However, when the comparison companies make equally drastic changes, they clearly are not operating within the Good to Great framework because their companies didn’t succeed. To be fair, Collins does explain which parts of each company’s plan works and which doesn’t, but it almost seems too neat and tidy that everything a company does right is because of Good to Great while everything wrong is not part of that framework.

One solution to this problem seems to be the concept of the flywheel (“The Fly Wheel and the Doom Loop”). While a company may implement some of the Good to Great concepts, if they don’t continually implement them, they will not achieve the stellar results. Just as one push after the other on a flywheel slowly builds up momentum until the wheel is spinning smoothly when a company begins implementing Good to Great principles, the same can happen when companies make bad decisions, propelling companies downwards rather than upwards.

While I am a little cynical about how clear-cut Collins’ results were, I generally agree with the Good to Great concepts. One point that I found particularly interesting was the chapter “Technology Accelerators,” which addressed our recent obsession on technology as a requirement of a successful business. The comparison companies blindly followed every new technological fad with no real sense of direction. On the other hand, the good-to-great companies were often pioneers in specific applications of technology directly related to their central purpose. The lesson: "Mediocrity results first and foremost from management failure, not technological failure" (Good to Great, 156). If libraries, who often pride themselves on bringing technology to their patrons, can focus the role technology will play for them, they may be able to use their technology funds more efficiently.

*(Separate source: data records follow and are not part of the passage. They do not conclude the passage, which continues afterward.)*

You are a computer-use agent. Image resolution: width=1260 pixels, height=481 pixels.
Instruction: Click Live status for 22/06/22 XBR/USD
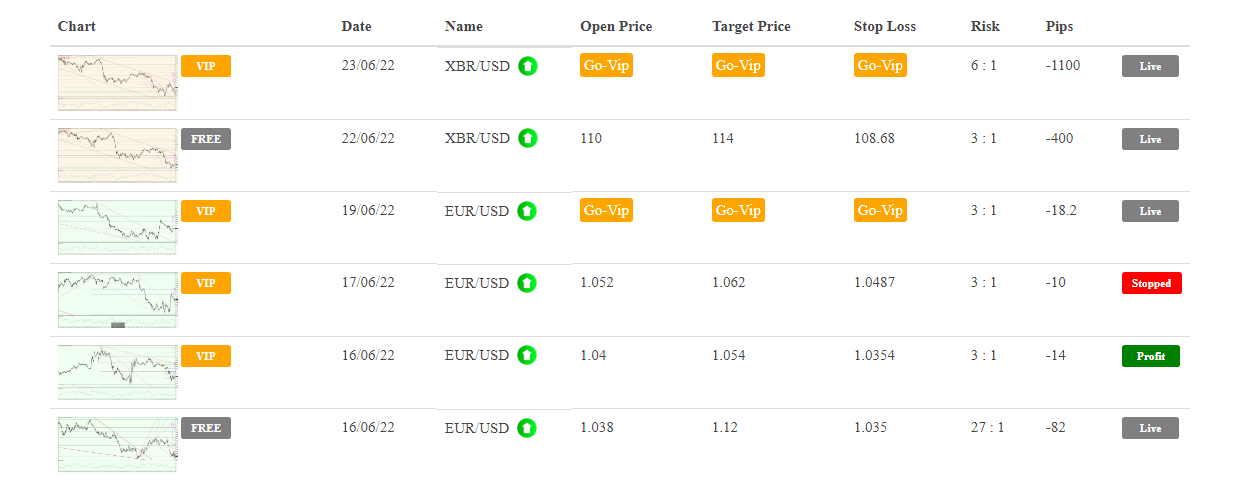point(1150,139)
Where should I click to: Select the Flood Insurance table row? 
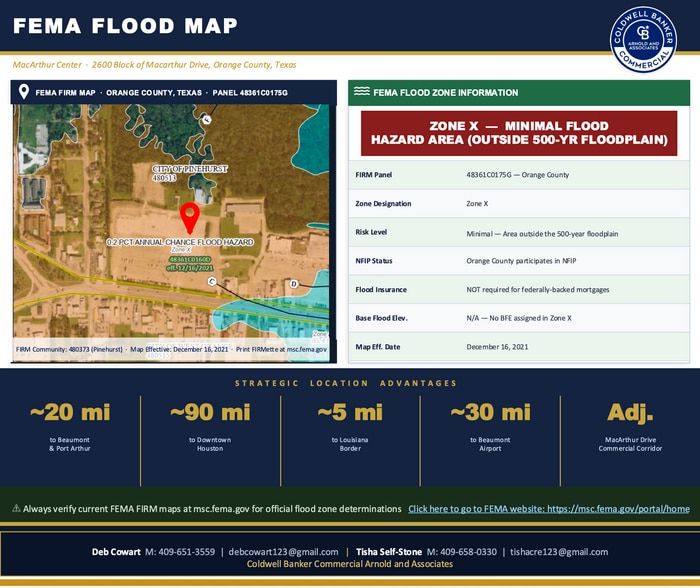click(x=519, y=290)

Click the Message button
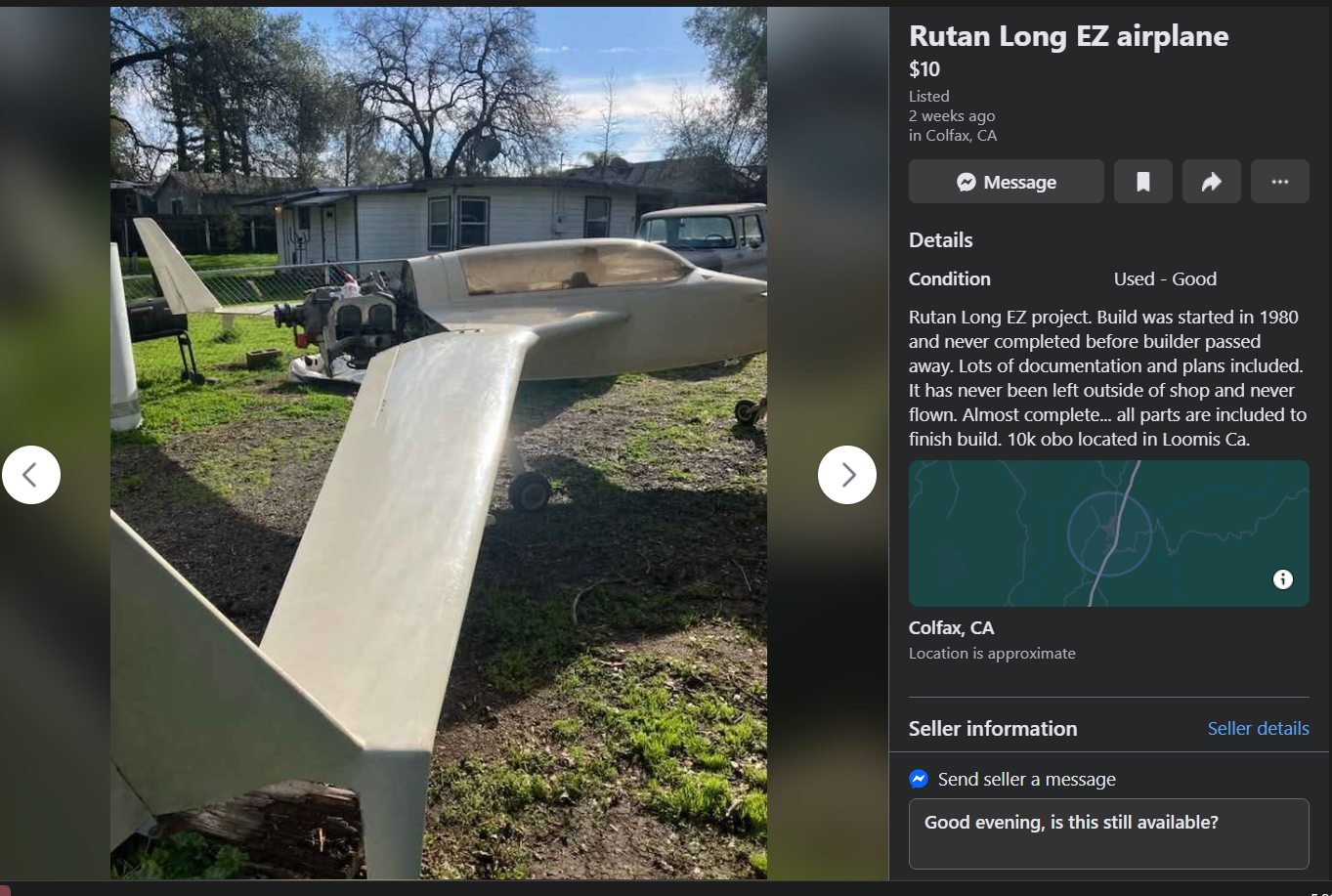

The Hedgehog Concept has many applications for libraries. Good to Great explains the Hedgehog Concept as the intersection of the three questions: 1) What is your passion (in other words, what gets you excited)? 2) What can you be best in the world at (in other words, what are you uniquely skilled to do)? 3) What drives your economic engine (in other words, what will make you money) (Good to Great 94-110)? In Good to Great and the Social Sectors Collins modifies the third question slightly by asking “What drives your resource engine?” in other words, how do you ensure you receive the resources you need to continue doing what you’re doing (Social Sectors 18).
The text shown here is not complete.